Anna Benz, an American in her late thirties, lives with her Swiss husband, Bruno—a banker—and their three young children in a postcard-perfect suburb of Zürich. Though she leads a comfortable, well-appointed life, Anna is falling apart inside. Adrift and increasingly unable to connect with the emotionally unavailable Bruno or even with her own thoughts and feelings, Anna tries to rouse herself with new experiences: German language classes, Jungian analysis, and a series of sexual affairs she enters with an ease that surprises even her.

But Anna can’t easily extract herself from these affairs. When she wants to end them, she finds it’s difficult. Tensions escalate, and her lies start to spin out of control. Having crossed a moral threshold, Anna will discover where a woman goes when there is no going back.

My thoughts:
The problem wasn’t that her bucket was empty, the problem was that it was full. So full it overbrimmed. So full and so heavy. Anna wasn’t strong enough to carry it.

Hausfrau really blew me away. I went into it knowing the basics: a modern day Anna Karenina or Madam Bovary about a woman who is dissatisfied in her marriage and has affairs to pass the boredom. I thought it would be a quick read without much depth. I couldn’t have been more wrong.

Oh the surface, Jill Alexander Essbaum’s debut novel comes off as a typical story about a stay at home mom. Anna Benz has a beautiful life – a husband who provides for her and her 3 children, a nice home, nice clothes, and anything else she needs. Anna, however, is unhappy. She goes to therapy and undergoes much Jungian analysis to get to the root of her apathy, and her therapist often tells her “a bored woman is a dangerous woman”. While I disliked this phrasing, it proved true for Anna.

Anna has many, explicitly detailed, affairs throughout the story. We quickly learn that this is her drug of choice and coping mechanism, and it become clear she has lost control. In a heartbreaking affair scene, Anna internally cries out for her husband, whose attention she wants more than anything. All of this leads to startling revelations and a truly tragic turn of events.

Pain is the proof of life. That’s it’s purpose.
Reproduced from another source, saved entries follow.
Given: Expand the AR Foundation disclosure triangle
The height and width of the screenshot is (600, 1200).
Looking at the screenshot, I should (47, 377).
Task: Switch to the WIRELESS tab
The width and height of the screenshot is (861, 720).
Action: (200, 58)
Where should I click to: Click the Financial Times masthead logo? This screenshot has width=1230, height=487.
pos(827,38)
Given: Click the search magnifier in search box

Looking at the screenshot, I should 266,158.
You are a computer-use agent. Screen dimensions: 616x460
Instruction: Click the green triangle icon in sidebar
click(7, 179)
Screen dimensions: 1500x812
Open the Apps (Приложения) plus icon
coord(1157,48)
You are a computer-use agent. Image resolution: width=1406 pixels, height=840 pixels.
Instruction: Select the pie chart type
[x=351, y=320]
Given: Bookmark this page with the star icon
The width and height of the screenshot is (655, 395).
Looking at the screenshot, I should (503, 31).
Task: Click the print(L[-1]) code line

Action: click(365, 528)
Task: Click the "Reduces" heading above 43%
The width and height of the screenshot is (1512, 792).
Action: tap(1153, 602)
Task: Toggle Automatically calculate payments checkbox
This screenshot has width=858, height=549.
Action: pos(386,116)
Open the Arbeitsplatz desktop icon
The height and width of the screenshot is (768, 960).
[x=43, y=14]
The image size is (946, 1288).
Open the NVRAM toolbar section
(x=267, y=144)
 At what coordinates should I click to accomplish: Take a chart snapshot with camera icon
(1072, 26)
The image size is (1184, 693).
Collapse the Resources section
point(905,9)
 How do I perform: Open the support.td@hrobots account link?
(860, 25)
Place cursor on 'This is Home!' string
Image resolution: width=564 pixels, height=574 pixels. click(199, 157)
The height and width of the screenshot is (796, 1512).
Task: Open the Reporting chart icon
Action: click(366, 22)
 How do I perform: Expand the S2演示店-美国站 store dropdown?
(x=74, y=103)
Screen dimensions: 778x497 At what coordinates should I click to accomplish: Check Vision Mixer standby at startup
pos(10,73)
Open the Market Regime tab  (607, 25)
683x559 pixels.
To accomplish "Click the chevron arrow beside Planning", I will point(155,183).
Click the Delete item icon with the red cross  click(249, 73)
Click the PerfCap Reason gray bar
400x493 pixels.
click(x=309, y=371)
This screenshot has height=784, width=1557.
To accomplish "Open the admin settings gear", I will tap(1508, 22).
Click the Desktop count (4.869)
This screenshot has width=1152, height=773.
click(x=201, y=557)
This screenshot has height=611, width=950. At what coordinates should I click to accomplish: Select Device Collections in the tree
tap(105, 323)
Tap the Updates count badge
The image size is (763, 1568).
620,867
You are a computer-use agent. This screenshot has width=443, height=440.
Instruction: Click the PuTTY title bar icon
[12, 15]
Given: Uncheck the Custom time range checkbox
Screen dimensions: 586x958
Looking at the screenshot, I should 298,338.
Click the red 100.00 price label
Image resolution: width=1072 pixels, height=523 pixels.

This book will not satisfy everyone’s taste, and I can see many readers being infuriated with Anna’s carelessness. I certainly felt this way for the first third of the book. However, there is a shift, and as I started to realize how far gone Anna was, I was able to find a place of empathy. Anna makes terrible decisions that result in terrible consequences, and I feel incredibly uneasy with how certain elements came to a close. However, this book ignited many strong opinions and gave me a lot to think about, and that is always a win for me.